Have you ever experienced lag during a game on your computer? It’s annoying. Whether a hardcore gamer or an occasional one, you don’t want to experience lag or slow response time from your PC. If you’re on the hunt for new parts, then now is the right time to learn about input lag and response time and how they affect your gaming experience.
What is Input Lag?
Input lag refers to the time between pressing a button on your input device and seeing it materialize on the screen. When you press your device, what happens is a series of processes for you to see happen on the screen. Specifically, the device registers it, and the instructions go to your computer. The computer brings it to the monitor and gets processed on the board. That’s when your monitor adjusts the pixels to display the action you just pressed in your input device.

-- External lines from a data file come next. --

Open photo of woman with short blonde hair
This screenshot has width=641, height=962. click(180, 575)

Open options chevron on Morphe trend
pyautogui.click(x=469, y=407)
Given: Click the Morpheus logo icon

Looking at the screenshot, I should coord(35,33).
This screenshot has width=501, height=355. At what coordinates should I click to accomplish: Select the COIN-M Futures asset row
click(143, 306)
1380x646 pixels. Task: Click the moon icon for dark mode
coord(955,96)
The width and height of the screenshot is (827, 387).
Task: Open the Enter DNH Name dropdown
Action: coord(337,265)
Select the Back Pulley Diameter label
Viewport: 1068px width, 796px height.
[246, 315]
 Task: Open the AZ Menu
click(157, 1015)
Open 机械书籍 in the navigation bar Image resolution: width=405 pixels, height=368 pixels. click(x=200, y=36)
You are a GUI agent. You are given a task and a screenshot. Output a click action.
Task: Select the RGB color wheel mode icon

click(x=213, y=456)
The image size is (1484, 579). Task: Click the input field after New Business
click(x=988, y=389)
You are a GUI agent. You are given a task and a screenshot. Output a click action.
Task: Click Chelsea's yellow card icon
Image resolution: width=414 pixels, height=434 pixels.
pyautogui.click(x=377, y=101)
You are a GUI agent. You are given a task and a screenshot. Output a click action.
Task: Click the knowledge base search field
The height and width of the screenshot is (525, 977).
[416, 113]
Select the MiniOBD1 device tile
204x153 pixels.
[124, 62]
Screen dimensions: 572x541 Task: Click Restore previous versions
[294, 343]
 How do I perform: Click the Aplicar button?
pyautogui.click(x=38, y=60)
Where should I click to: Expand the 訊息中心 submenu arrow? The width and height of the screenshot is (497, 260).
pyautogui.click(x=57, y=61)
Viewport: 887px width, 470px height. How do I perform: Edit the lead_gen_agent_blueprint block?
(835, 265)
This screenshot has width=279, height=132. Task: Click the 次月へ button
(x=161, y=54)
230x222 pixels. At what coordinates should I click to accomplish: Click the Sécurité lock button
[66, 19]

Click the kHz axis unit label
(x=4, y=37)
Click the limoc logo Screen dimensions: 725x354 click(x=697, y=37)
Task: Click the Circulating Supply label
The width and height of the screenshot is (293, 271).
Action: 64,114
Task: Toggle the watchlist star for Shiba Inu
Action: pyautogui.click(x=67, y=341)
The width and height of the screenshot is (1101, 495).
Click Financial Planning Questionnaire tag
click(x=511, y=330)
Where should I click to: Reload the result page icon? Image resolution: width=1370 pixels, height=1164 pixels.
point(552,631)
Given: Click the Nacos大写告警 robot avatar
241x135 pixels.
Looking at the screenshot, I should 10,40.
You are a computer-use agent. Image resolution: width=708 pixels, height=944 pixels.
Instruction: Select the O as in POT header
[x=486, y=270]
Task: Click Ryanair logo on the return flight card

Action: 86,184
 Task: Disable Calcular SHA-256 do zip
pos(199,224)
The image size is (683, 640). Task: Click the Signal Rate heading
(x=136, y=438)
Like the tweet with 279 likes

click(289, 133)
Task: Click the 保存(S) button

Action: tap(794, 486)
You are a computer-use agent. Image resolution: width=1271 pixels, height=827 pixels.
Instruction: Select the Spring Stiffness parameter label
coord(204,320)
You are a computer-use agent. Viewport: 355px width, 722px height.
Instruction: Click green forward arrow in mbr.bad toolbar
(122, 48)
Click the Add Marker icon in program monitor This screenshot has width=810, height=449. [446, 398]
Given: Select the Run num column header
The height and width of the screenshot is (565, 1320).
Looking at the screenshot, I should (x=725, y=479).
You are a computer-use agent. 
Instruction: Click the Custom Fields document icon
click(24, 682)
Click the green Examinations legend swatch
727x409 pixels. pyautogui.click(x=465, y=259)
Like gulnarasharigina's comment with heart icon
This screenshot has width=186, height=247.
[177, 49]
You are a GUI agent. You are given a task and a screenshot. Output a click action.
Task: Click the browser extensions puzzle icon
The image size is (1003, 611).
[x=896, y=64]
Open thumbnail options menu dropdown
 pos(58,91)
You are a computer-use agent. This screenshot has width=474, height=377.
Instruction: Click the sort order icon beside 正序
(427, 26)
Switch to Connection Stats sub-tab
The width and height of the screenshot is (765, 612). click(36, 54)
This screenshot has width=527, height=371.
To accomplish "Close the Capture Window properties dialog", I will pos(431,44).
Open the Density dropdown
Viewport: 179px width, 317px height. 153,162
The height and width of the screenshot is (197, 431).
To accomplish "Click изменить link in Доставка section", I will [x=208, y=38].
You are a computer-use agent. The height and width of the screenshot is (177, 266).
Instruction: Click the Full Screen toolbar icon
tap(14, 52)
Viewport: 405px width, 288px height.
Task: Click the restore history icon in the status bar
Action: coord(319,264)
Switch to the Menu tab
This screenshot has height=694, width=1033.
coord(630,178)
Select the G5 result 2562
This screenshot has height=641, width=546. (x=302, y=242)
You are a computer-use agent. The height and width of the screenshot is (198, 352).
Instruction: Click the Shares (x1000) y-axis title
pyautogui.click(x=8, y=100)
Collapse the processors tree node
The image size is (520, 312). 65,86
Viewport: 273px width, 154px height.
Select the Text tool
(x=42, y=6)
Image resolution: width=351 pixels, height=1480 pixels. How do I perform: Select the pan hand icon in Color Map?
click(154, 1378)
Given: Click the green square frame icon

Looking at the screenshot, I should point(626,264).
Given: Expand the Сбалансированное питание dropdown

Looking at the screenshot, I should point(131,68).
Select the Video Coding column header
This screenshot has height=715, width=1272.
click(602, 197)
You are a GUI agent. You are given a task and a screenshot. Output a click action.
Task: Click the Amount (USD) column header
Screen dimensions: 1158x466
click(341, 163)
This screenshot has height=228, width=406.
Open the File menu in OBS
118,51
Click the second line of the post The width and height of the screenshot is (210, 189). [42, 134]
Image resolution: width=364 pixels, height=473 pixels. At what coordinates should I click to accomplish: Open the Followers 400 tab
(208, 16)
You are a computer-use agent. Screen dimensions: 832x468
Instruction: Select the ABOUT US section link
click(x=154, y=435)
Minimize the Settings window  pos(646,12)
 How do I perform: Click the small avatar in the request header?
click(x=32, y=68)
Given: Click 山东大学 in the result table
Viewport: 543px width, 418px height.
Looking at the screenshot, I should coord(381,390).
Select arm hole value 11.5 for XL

Breaking it down suddenly gives it more sense. However, that’s no excuse for having a long lag time. After all, you will lose if there’s a long lag. This usually applies to games dependent on reacting to your surroundings, like racing and combat games.
What is Response Time?
On the other hand, you have response time. Response time refers to your monitor’s speed in changing pixels’ colors. In short, it’s how fast each pixel changes from black to white and vice versa.
While response time does not seem relevant to you when you play, it does. This is because a slow response time will have a lag when displaying things on the screen. If you don’t see what’s happening in real-time, how will you input the right action on your device? This suddenly makes the response time even more critical.
The response time is determined by a monitor’s or a TV panel’s capabilities. Response time is measured in ms (or milliseconds), and having 1ms response time means it’s already fast. When picking a monitor, you will often be asked to choose between TN, IPS, and VA panels.
Here’s a short description of these three types:
- TN (twisted nematic) has low color quality and narrow viewing angles. This means you must be right before the screen to see everything. However, the advantage of this is TN has the fastest response time. If your priority is a fast and smooth gaming experience, then TN is the best choice.
- The IPS (in-plane switching) is like the middle-quality display, if such a thing exists. It’s not as good as the TN, but it’s way better than the VA. Nonetheless, more recent models today have fast response times despite being IPS. Some can already compete with TN by having approximately 1ms.
- Lastly, you have the VA (vertical alignment). The VA is probably the best contrast because the pixel can achieve almost a pure black color. However, the caveat is that you must wait longer for the pixels to change colors from black to lighter shades. You’ll see some smearing across the screen for fast movements.
While other types of panels show different response times, keep in mind that the panels are not the only factors affecting this metric. Response times are also affected by your monitor’s board and input lag. Just because a screen is made of VA does not mean it will be the slowest. The same goes for the TN, where it is not your only guarantee of having a fast response time.
What Should I Prioritise?
Despite what others think, newer models can have low input lag and a quick response time. It’s no longer an either-or thing because you can have both.
If you have to choose between a lower input lag or a quicker response time, it is best to pick a part with a lower input lag. This is because there are already displays that can reduce their contrast and display settings to accommodate a faster response time. If you have high input lag, the quick response time will be deemed useless, as your actions on the device will still not be registered as fast on the monitor.
Additionally, a slower response time is not wrong, especially if you are not playing high-speed games. Ghosting only happens if you’re playing high-speed games and you see those blurring and smearing effects in the background. Don’t get confused, though, because most aren’t part of the effects.
However, you should know that the manufacturer does not often place input lags and response times in the TV’s and monitor’s specs. Sometimes, you have to research it or ask it directly from the manufacturer. The most you can expect is that you can find a response time speed for some monitors (again, not all). While this can be a bummer, there are reviews you can find online to make a better decision.
Again, input lags are not advertised by manufacturers. If you’ve seen a manufacturer do so, this can already be fishy, as no one in the industry does that. It can also be misleading since others still confuse the input lag specs for the response time rate.
Fortunately, you no longer have to sacrifice input lag over response time or the other way around. More modern displays can have low input lag and quick response time. The best way to know which is best is to do your research online and check which models and brands will fit your preferences. It’s also essential that you balance it with your usage. Sometimes, you don’t need the fastest response time, especially if you’re not a fan of high-speed games like racing, combat, and the like.